The Manxman (1929)


Set on the Isle of Man, a remote island located between Great Britain and Ireland, the film tells the story of two friends, a poor fisherman (Carl Brisson, The Ring) and a wealthy lawyer (Malcolm Keen, The Lodger) who fall in love with the same woman (Anny Ondra, Blackmail). The love triangle has tragic consequences.

Reaction & Thoughts:

“Marriage be a mighty reverent thing.”

The Manxman, Alfed Hitchcock’s last silent movie, is a great example of “style over substance.” The story is simple, yet the visual language is complex, gorgeous, sublime. It’s an exercise in technique, where images and mood are more important than plot. And the film manages to expose the heart of Hitchcock’s modus operandi — the banality of everyday life is interrupted, unexpectedly, by horrendous tragedy.

The Manxman lacks the master’s quirkiness, that much is true.

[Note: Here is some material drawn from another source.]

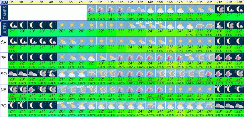Click the DANES 8h thunderstorm icon
The width and height of the screenshot is (244, 117).
click(x=91, y=9)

The movie has a conventional love triangle and the melodrama is a bit thick. But the film does fit into the director’s oeuvre.

Although not entirely obvious, The Manxman is not all that different from Hitchcock’s auteurist concoctions. It’s true that for Hitchcock this was just a “filler” (that’s what he called the films he made between his pet projects); a straight adaptation (by Eliot Stannard) of a then popular novel. But if you pay careful attention you’ll notice that this is indeed Hitchcockian.

The idea of a woman stuck between two men is a major plot point in many Hitch’s movies: Notorious (1946), Under Capricorn (1949), Dial M For Murder (1954), etc. There is even a bit of that in North by Northwest (1959) and Vertigo (1958). In each case the love triangle is an excuse to explore the idea of obligation versus personal feelings. In Hitchcock’s universe, the status quo always conspires against self-hood.

There is also the issue of parental control, a favorite Hitchcock motif. In addition, the director also touches upon the frailty of government officials. Hitchcock had an anti-government streak that was subtle, but very real. It got more to do with distrust of authority than outright hate for the government. For example, the lawyer-turned-judge is so messed up that you instinctively know that he’s incapable of judging others by their behaviors, an unmistakably powerful irony.

The best thing about the movie, for me, at least, is actress Anny Ondra, who was the first bona fide Hitchcock heroine. She had an extraordinary face, tailor-made for silent movies. Sadly, sound put an end to her career. Ondra married legendary German boxer Max Schmeling and retired from films.

The director puts Ondra’s character through hell. This is the kind of attitude that has always put Hitchcock in hot waters with feminists. That’s one of the most misunderstood aspects of Hitchcock’s art, though. The director’s mistreatment of his heroine is a reflection of Hitch’s Catholic background, not misogyny. Hitch always placed high value on the redemptive nature of suffering.

Conclusions & Final Thoughts:

While today’s audiences only care about Hitchcock’s thrillers, his early work is interesting because of the director’s idiosyncrasies. The Manxman is a tender little film, with an uncommonly heavy-hearted tone and plenty of poetic imagery. Heavy on romantic lyricism and populism, this small-scale melodrama shows Hitchcock at his most humane, compassionate. Hitch’s dismissive attitude notwithstanding, this is a fine drama that made a strong impression on me.  B&W, 100 minutes, Not Rated.